Your instructions:
Starting at the line that contains "Task: Turn on Auto Import for Python", reproduce every line through the end of the entries below, with no pictures in the copy.

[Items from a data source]
<<<<

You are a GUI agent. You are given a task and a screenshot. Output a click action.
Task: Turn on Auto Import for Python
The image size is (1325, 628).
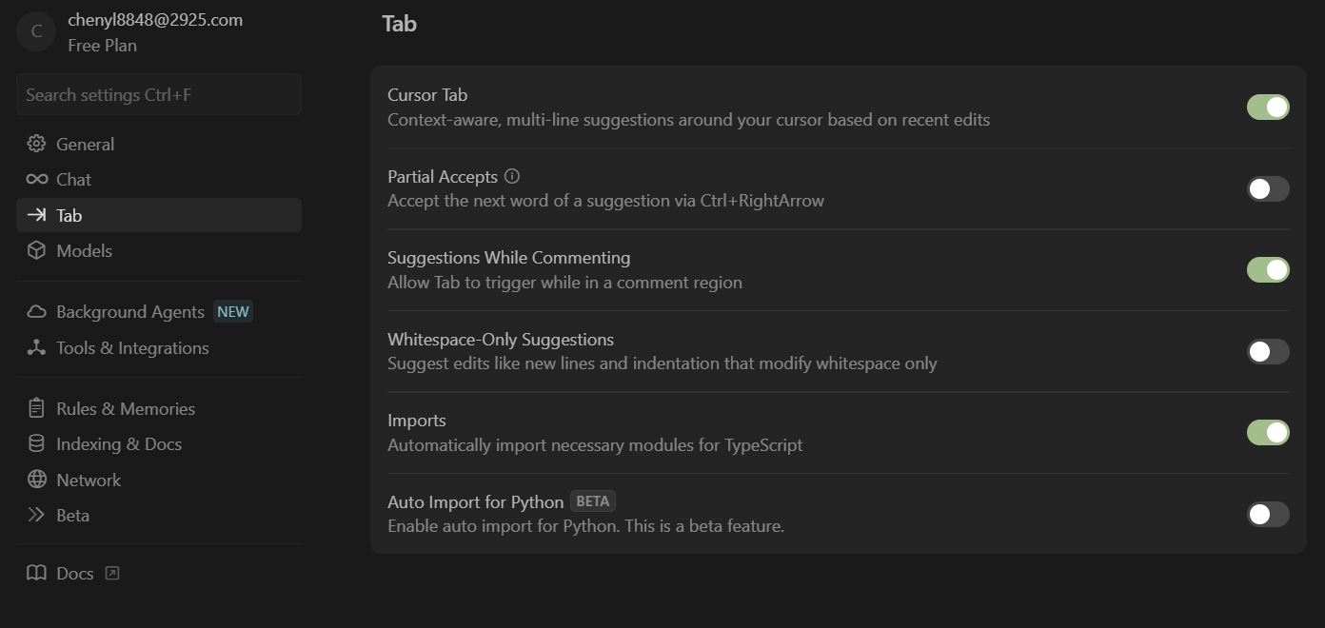click(1268, 514)
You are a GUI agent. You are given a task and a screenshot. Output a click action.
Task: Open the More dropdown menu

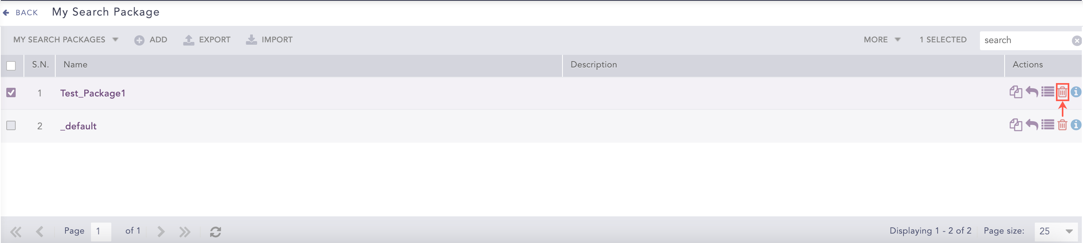tap(882, 40)
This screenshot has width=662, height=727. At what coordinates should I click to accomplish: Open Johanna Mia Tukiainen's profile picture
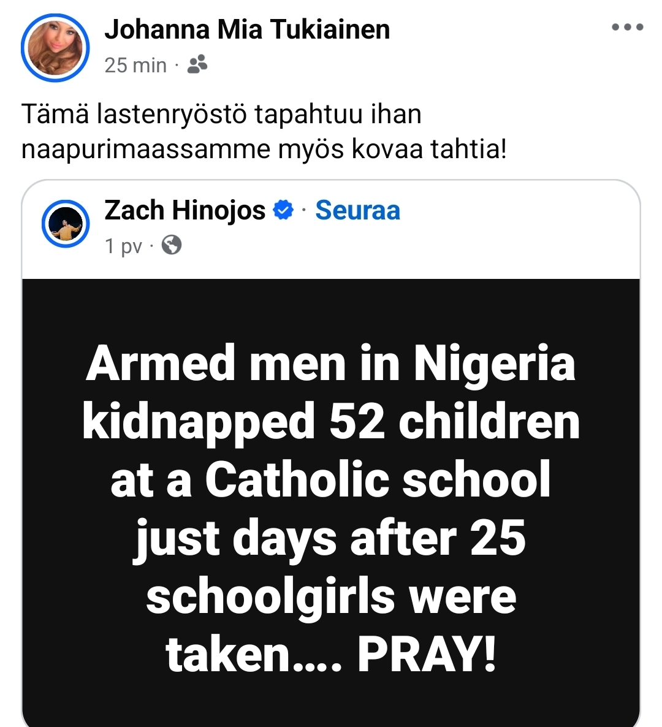click(x=55, y=47)
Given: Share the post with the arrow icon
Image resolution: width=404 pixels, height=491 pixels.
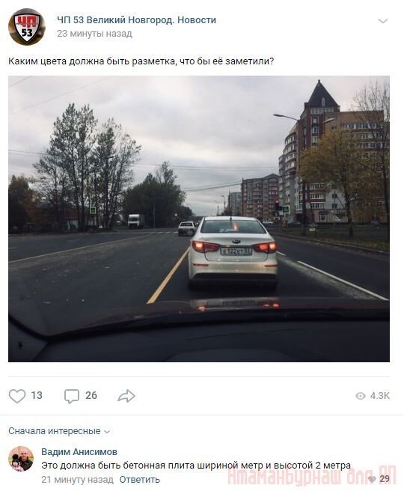Looking at the screenshot, I should (x=126, y=396).
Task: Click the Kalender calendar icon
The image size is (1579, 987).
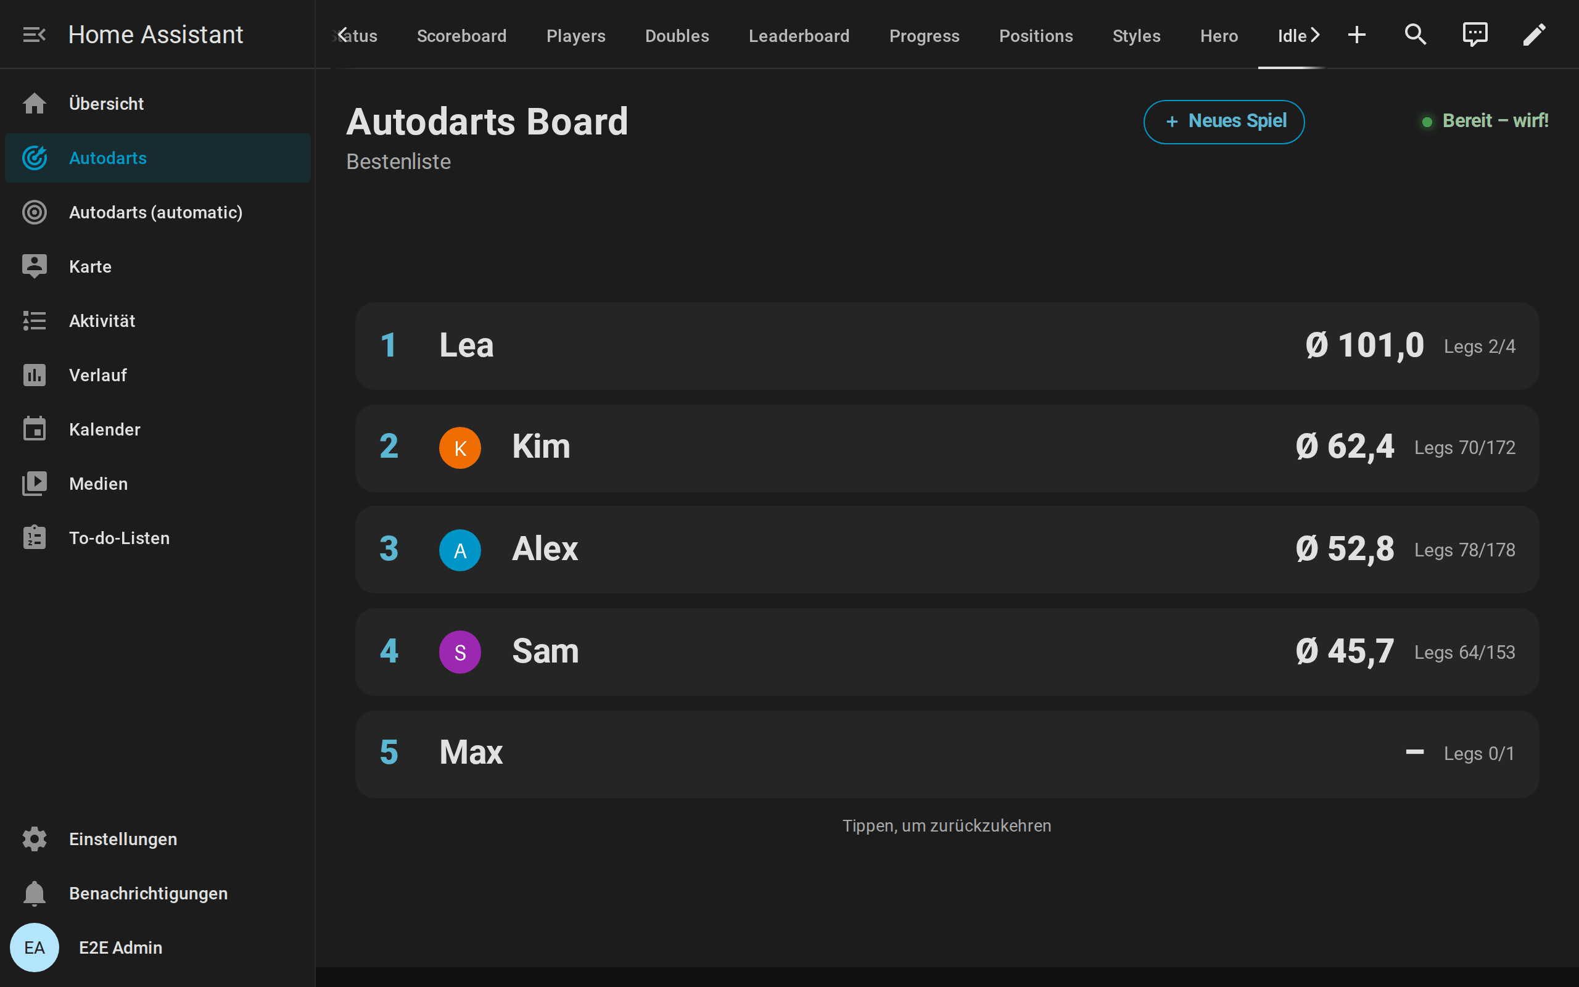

>>>>

Completed task:
Task: Turn on Auto Import for Python
The image size is (1325, 628).
click(1268, 514)
You are a GUI agent. You are given a task and a screenshot. Output a click action.
Task: Open the More dropdown menu

tap(882, 40)
This screenshot has width=662, height=727. At what coordinates should I click to accomplish: Open Johanna Mia Tukiainen's profile picture
click(x=55, y=47)
Given: Share the post with the arrow icon
Image resolution: width=404 pixels, height=491 pixels.
Looking at the screenshot, I should (x=126, y=396).
Task: Click the Kalender calendar icon
The image size is (1579, 987).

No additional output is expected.